Activity doesn’t shut off after the peak. It declines gradually, so you can still catch the flu well into March or April. Six seasons out of the last 42 peaked as late as March.

Flu vs. COVID vs. a Cold

Several respiratory viruses circulate at the same time each winter, and the symptoms overlap enough to cause confusion. Here’s how to tell them apart:

  • Fever and body aches: The flu almost always causes both. A common cold rarely causes fever and essentially never causes muscle aches. COVID usually causes fever and sometimes causes body aches.
  • Loss of taste or smell: This is a hallmark of COVID, especially early in the illness, and it often shows up without a stuffy nose. The flu rarely causes it, and colds don’t.
  • How fast it hits: Flu symptoms tend to come on suddenly, typically one to four days after exposure. COVID has a wider incubation window of 2 to 14 days.
  • Digestive symptoms: Diarrhea sometimes accompanies the flu, particularly in children. It’s less typical of COVID and more associated with colds.
  • Shortness of breath: Both flu and COVID can cause it. A cold doesn’t.

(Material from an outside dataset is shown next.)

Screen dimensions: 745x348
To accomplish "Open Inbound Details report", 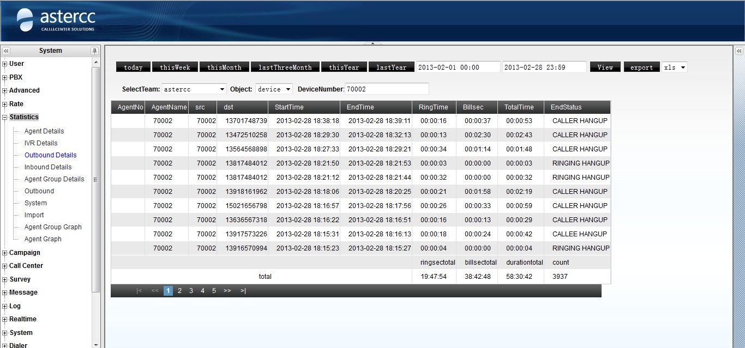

Testing is the only reliable way to confirm which virus you have, and it matters because the treatments are different.

How Well Does the Vaccine Work?

Flu vaccine effectiveness varies by age group and setting. Interim CDC estimates from the 2024-25 season found that among children and teens, the vaccine reduced the risk of outpatient flu illness by 32% to 60%, depending on the study network. Protection against hospitalization was stronger: 63% to 78% in children.

For adults, outpatient effectiveness ranged from 36% to 54%, and protection against hospitalization was 41% to 55%. Those numbers may sound modest compared to some other vaccines, but even partial protection can mean the difference between a rough week at home and a hospital stay. The vaccine tends to perform better at preventing serious illness than at preventing any illness at all.

If you haven’t been vaccinated yet this season, it can still offer protection as long as flu viruses are circulating, which they will be for weeks to come.

Antiviral Treatment Timing

Prescription antiviral drugs can shorten the duration of flu symptoms and reduce the risk of complications, but they work best when started within one to two days of symptom onset. That narrow window is why getting tested early matters. Four antiviral medications are currently approved and recommended by the CDC for treating the flu.

Some are taken as pills, others as inhaled powder or a single intravenous dose. Your doctor will choose based on your age, health conditions, and how severe your symptoms are. The key takeaway is speed: if you develop sudden fever, body aches, and cough during flu season, getting evaluated within 48 hours gives you the best shot at effective treatment.

Who Faces the Highest Risk

This season’s hospitalization data reinforces what’s true every year: young children, older adults, pregnant people, and those with chronic health conditions like asthma, diabetes, or heart disease face the greatest risk of severe flu complications. The pediatric hospitalization rate this season being near historic highs is a reminder that healthy children aren’t immune to serious outcomes.

People 65 and older consistently account for the largest share of flu hospitalizations and deaths in most seasons. If you or someone in your household falls into a higher-risk group, prompt testing and early antiviral treatment become especially important during the weeks when flu activity is at its highest.